While working on this project, I remembered one of my earliest sexual experiences colliding with my musical tastes. I was having a casual fling with a guy I had met online. We were in his apartment, engaging in some sexual activity, and his computer’s music player was on random. Suddenly, Chantal Kreviazuk’s cover of John Denver’s Leaving on a Jet Plane came on. I paused our fun and ran to the computer to change the song, explaining that I found it impossible to fool around to what I considered a sappy cover song that had appeared in a Bruce Willis/Ben Affleck blockbuster.

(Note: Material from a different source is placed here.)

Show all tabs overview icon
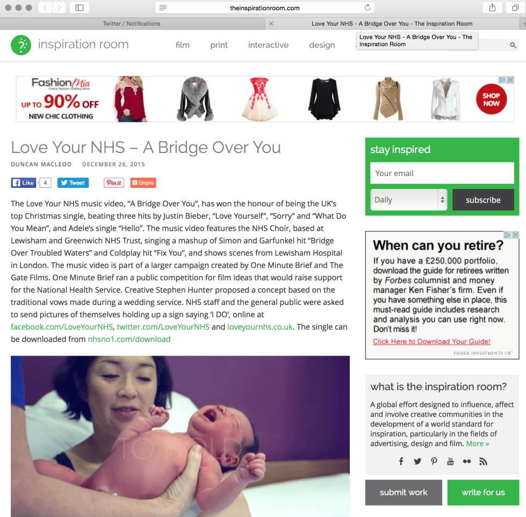 (515, 8)
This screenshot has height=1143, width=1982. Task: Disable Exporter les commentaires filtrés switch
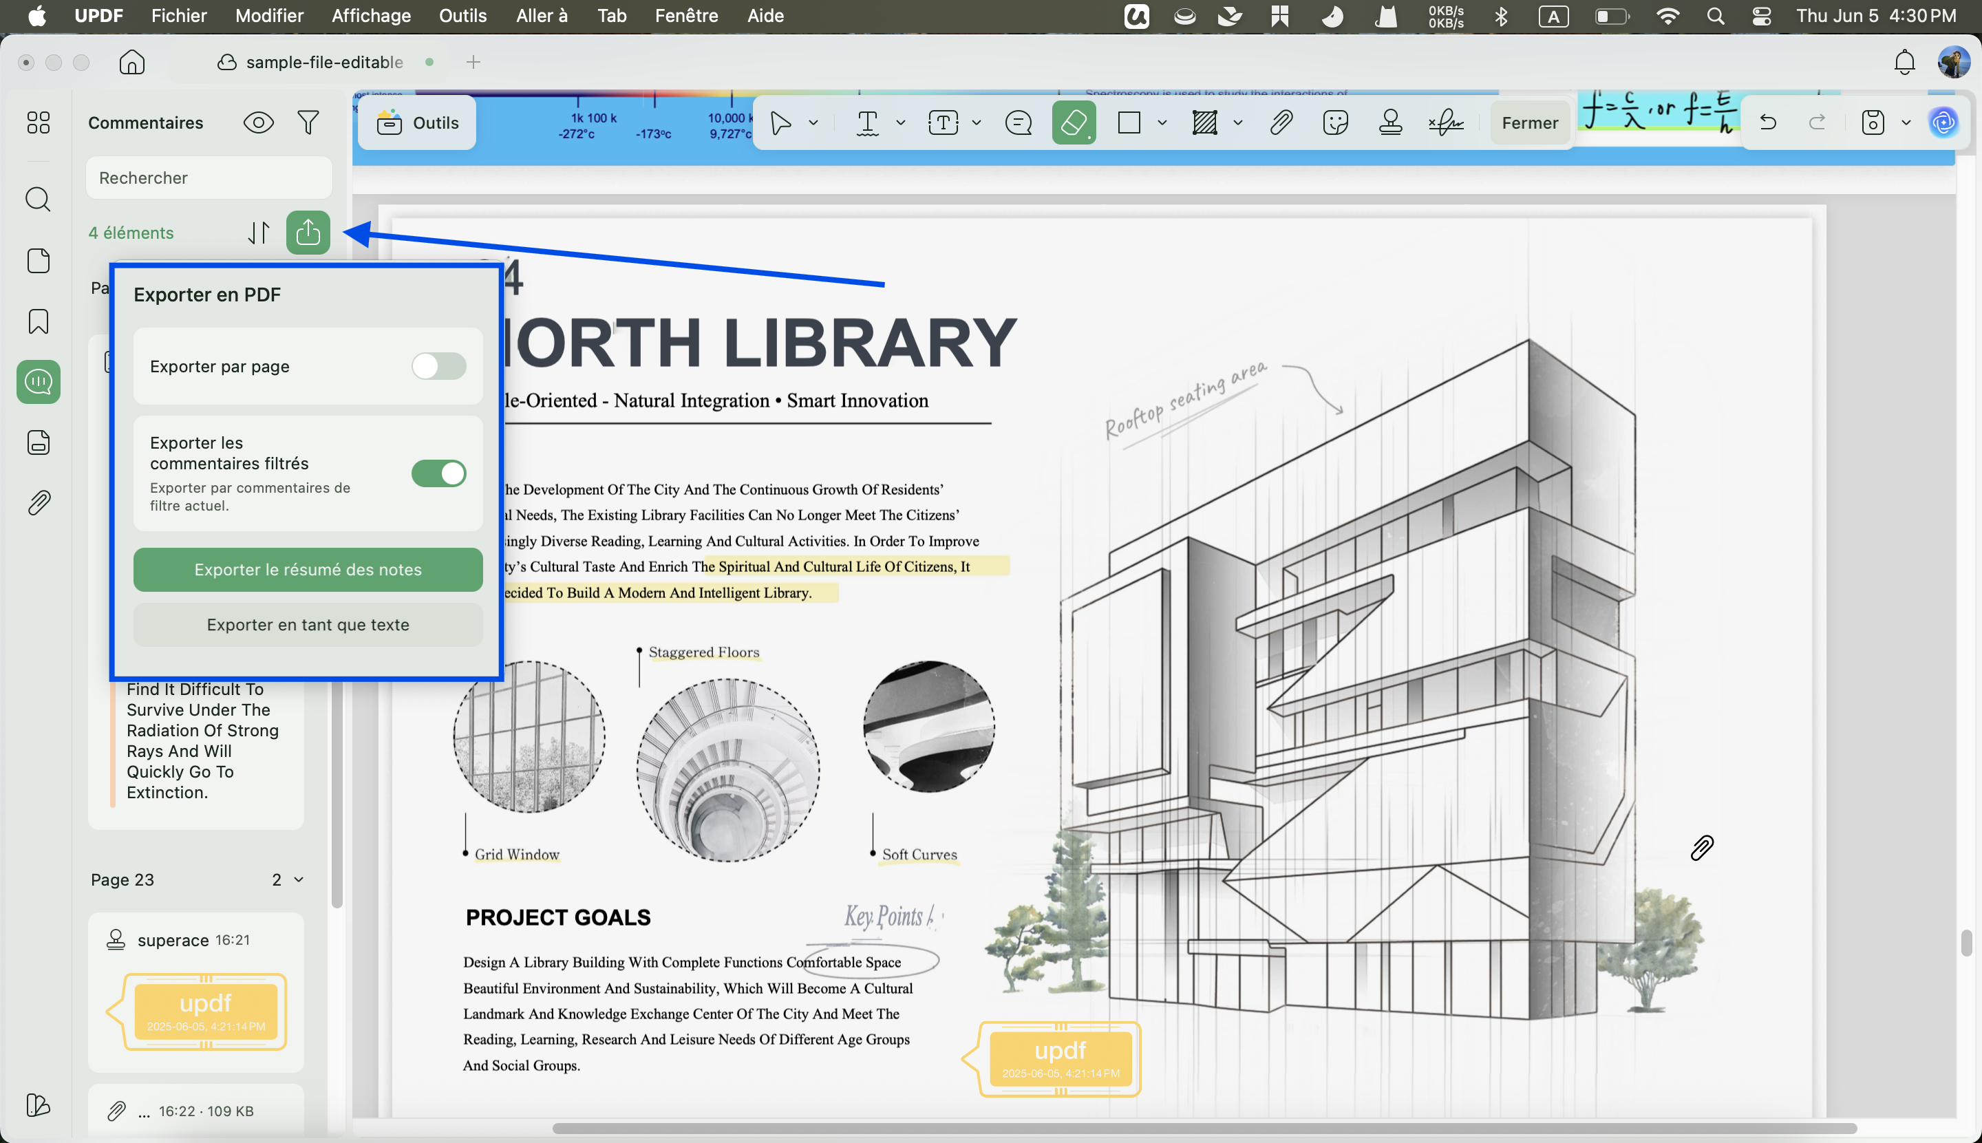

I've just finished reading Carl Wilson's "Let's Talk About Love: A Journey to the End of Taste," in which he tackles with perhaps the most uncool music we know of, that of Celine Dion. But can music be inherently 'bad'? If every person, child, music critic, and musician you know says that Celine is the worst of the worst, how did she sell out shows in Las Vegas for four years in a row? Perhaps this seems like a facile question, but Wilson's book is incredibly well-written, self-reflexive, interesting and thought-provoking. Are Celine's epic love songs the equivalent of the metal power ballad, but on estrogen? Because her identity as Quebecois is not recognized in the States, is she an invisible 'other'? What is so wrong with liking songs about love that aren't all tears, nihilism, emo, and end of the world? Do our musical preferences have more to do with class structures, rather than sonic palates? The answer may very well be at the end of taste, and as such, I highly recommend Wilson's book, which is part of the 33 1/3 series.

One might say that even Celine escapes the possibility of being liked in an ironic/and/or/hip way. Nor does she have the lengthy shelf-life to permit her to return to the scene with kitsch value. While Neil Diamond can make his way into hipster culture, Dion cannot. But who is monitoring the tastes of the hipster elite? I have just the answer for your.

http://thetragicallyunhip.wordpress.com

If you've ever been uncool as a Celine fan, are interested in purchasing hair-dye for pubic hair, or want to know more about the art of naming furniture at Ikea, this site based out of Montreal is ripe with musings, self-deprecating humour, failed romantic endeavours, and the never-ending curse of being uncool.